April 6th 2009 06:20
Gus Van Sant rejoins the fray of conventional storytelling with his latest, Milk, an important document of change and the influential figure who instigated it. A relief it is to see the director back too, having so underwhelmed audiences in recent years with his series of morose, ponderous, occasionally pointless obsessions. In particular, Last Days, and the terminal Elephant, seemed more likely to leave his most ardent devotees in a comatose state than entertain, feeling far removed from the startling beginnings of Drugstore Cowboy and My Own Private Idaho.

In San Francisco in the 1970’s Harvey Milk became the face of a revolution, an iconic symbol for social change. From humble beginnings - opening a camera store in Castro Street - he assumed the voice for generations of gay men and women ashamed to come out of the closet and defend their neglected civil rights.





Sean Penn, in his Oscar winning turn, crawls inside skin of this man, relying not on just interpretative tics or his vague physical resemblance. Rather, his portrayal becomes an all-encompassing transformation, assuming the historical form of Milk with all of his physical and verbal traits faithfully and admiringly reinstated.

Dustin Lance Black’s Oscar-winning screenplay has an interesting structure. Rightfully, the earlier years of Milk’s struggle to win credence, through his failed campaigns for San Francisco’s Board of Supervisors, are given less emphasis. The last months are the ones most crucial in terms of both historical impact and dramatic impetus as Milk’s modest aspirations come to fruition, implicating an entire nation in a systematic discrimination.


Despite the thwarted initial campaigns, a groundswell of support began to rock the establishment’s boat and create waves of its own. Once his goal for election became a reality, the foundations of intolerance were irrovocably shifted, and Milk's legacy was well on the way to being fulfilled.




As a dark agent for the majority, the unstable Dan White (Josh Brolin) is never far away, the shadow of prejudice cast by his malignant presence. Van Sant skillfully navigates Milk through the minefield of outlandish precedent-setting with a meticulous eye for detail that quells any self-righteous need to turn his portrayal into a quest for martyrdom.

Recreations of Milk’s memoir-like recounting of those seminal years are cleverly used as a framing device; they act as a guiding narrative light, with important aspects of the story neatly contextualized with relevant historical-footage inserts.

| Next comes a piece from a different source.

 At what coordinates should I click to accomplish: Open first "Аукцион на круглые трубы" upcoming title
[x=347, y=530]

On a personal level, Milk’s life endured a series of satisfying but heartbreaking relationships. He recognized his ability to magnetize damaged cases such as Jack Lira (Diego Luna) whose suicide – one of many to haunt Milk – was another sad reflection of unenlightened times. Many men and women similarly fell by the wayside, unable to bear the brunt of hiding their sexual dysfunction - as proclaimed by the consensus of public opinion.

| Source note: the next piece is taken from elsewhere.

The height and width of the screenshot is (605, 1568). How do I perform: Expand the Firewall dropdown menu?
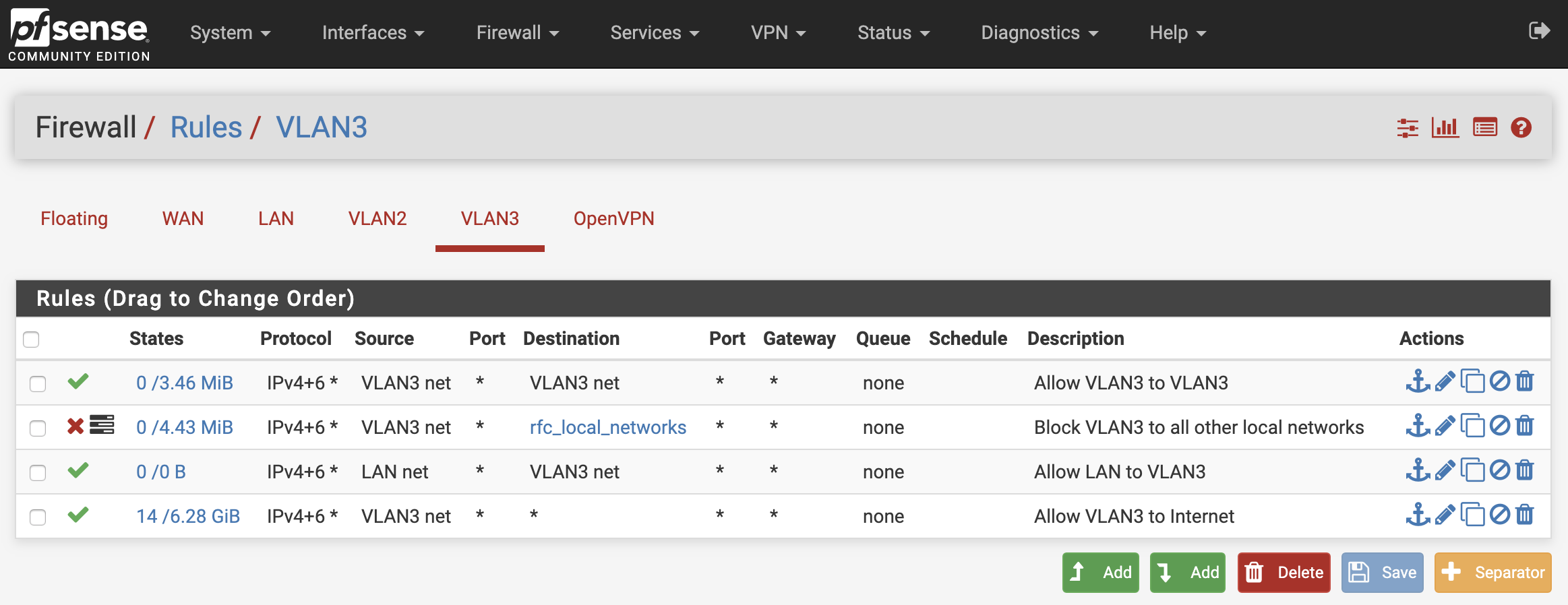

Josh Brolin as Dan White and Sean Penn as Harvey Milk


Danny Elfman’s sparse, well-spotted score is applied with a feathery touch, adding a vague tinge of Americana to many scenes, whilst Harris Savides’ cinematography achieves a sterling balance of glossy recreation with an eye for grungy detail. The most stunning visual moment of the film however has to be that extraordinary ‘whistle’ shot – the stark reflection of a crime scene in the steely, dormant whistle of a murdered gay man in an alleyway.

Overflowing with authentic details of this era with its delicately shifting balance of power, Milk is Gus Van Sant’s true return to form, the realisation of a story crucial to his own life, and one he allows to grow into something both compelling, and ultimately, genuinely moving.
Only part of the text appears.